Previamente, al acercarse las Navidades, existía la costumbre de pedir el aguinaldo; lo hacían con una amplia sonrisa desde el sereno, el cartero, el guarda urbano, la portera, el peluquero… algunos lo hacían a través de una felicitación manuscrita, otros sin nada, pero el que más o el que menos, siempre daba algo para que estas buenas gentes pasaran las fiestas un poco más apañados, que sus sueldos no eran grandes. Les comento algo al respecto; existía la costumbre entre los niños de recorrer el vecindario, casa por casa, cantando villancicos acompañados por panderetas, zambombas y botellas vacías de anís a modo de instrumento musical. A esta costumbre se la conoce como «pedir el aguinaldo»; dinero poco, pero algún caramelo y otros dulces, solían darles. Otros eran verdaderos poetas y escribían en sus felicitaciones, por ejemplo: "Aquí viene un servidor, para no perder costumbre; no lo tome a pesadumbre, recíbame, por favor. ¡Navidad! Dicha del alma, doquier alegra canciones, bebidas, dulces, turrones, paz serena, dulce calma. Olvida el triste su llanto, se siente al anciano, niño, porque es Navidad cariño, alegría y gozo santo. Y yo le deseo, señor, pase alegres Navidades, salud y felicidades, y un Año Nuevo mejor", firmado: El sereno. Otra de las costumbres y ya por estas tierras nuestras, es la de El Ramo, nuestro árbol de navidad; representación de origen popular que aún se puede ver ligado a la Misa del Gallo. En origen era una rama adornada con flores, dulces y ocasionalmente velas, que las mozas ofrecían a la Virgen; las ramas se sustituyeron por entramados de madera, generalmente triangulares o romboidales, sostenidos por un mástil vertical, de los que cuelgan panes, dulces y cintas. En muchas ocasiones se acompañan de cánticos, composiciones rimadas, sin medida fija, que varían en metro y rima, dependiendo de la habilidad del versificador. Algunas de las curiosidades en Nochevieja como indica José Manuel Sutil Pérez en su libro ‘La Navidad en Maragatería': después de la cena, los jóvenes "echaban el rastro", es decir, un camino de paja molida que enlazaba las casas de los jóvenes que se creía que mantenían relaciones y podían contraer matrimonio dentro del nuevo año. Otra tradición muy extendida en el ámbito leonés era colocar un ramo en la ventana donde vivía una moza soltera.

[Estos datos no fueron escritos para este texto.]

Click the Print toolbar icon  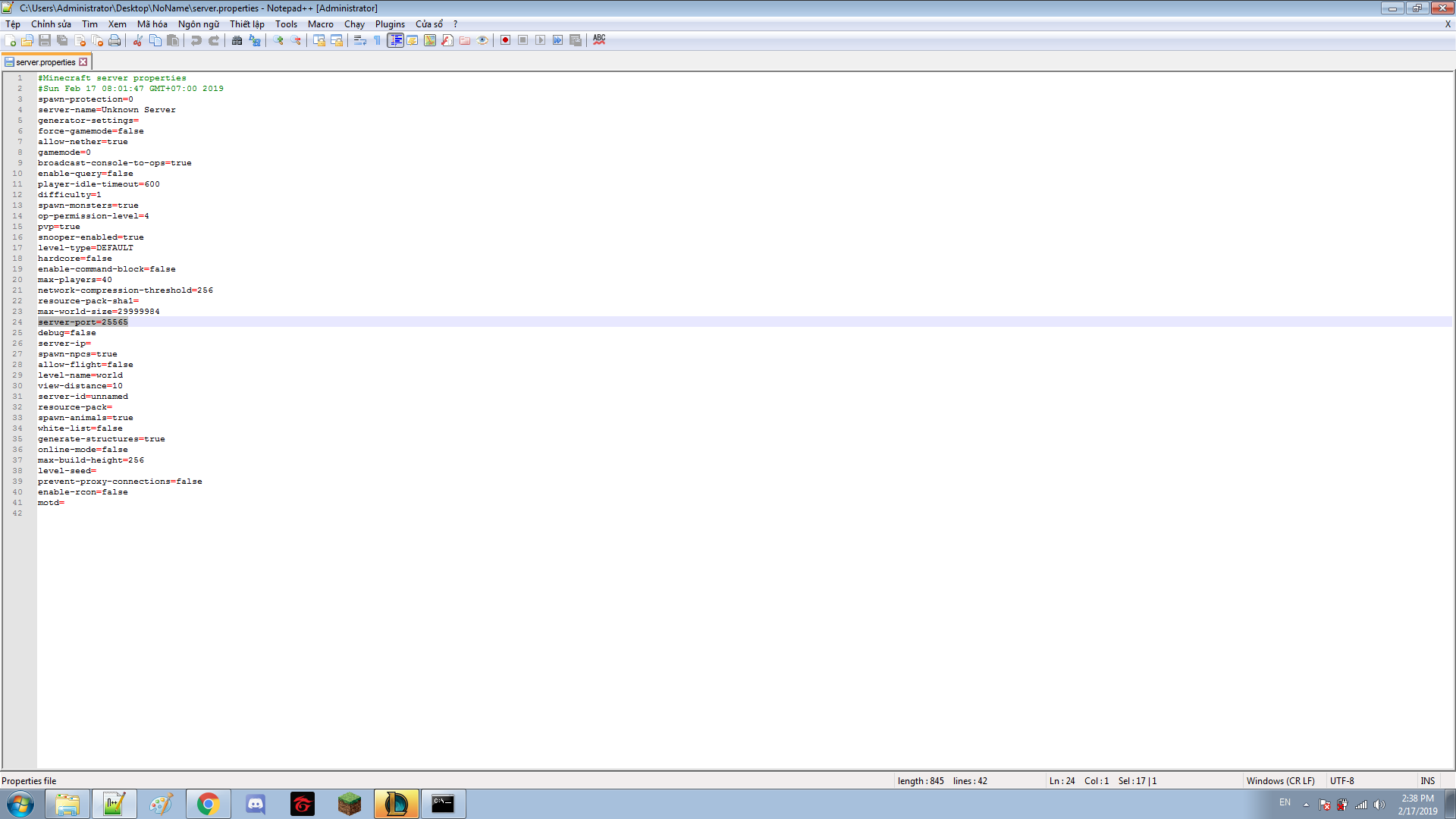pyautogui.click(x=115, y=40)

Y llegamos a los Reyes Magos, muchos de nosotros no tuvimos juguetes hasta muy pasados los ocho o diez años, pero sí, nos traían casi siempre unas mandarinas, naranjas, galletas… no se me olvida el día que llegaron los Reyes y me dejaron un sombrero de plástico negro, una insignia de sheriff, una cartuchera negra y un revolver de restallones… la que preparamos aquellos días… Carta a los Reyes Magos… "Queridos Reyes Magos, me he portado muy bien todo el año… y también quiero un coche Tiburón a pilas con cable blanco y volante, y para mi hermana una muñeca Güendolina…" Pero si algo queremos los mayores es que venga el año nuevo con mucha salud para todo el mundo, y si es posible, que dejen de traer carbón de afuera, que ya tenemos mucho por nuestra provincia, solo hay que sacarlo racionalmente y dar trabajo a un montón de buenas gentes, así sea, y que lo veamos todos. Felices Fiestas.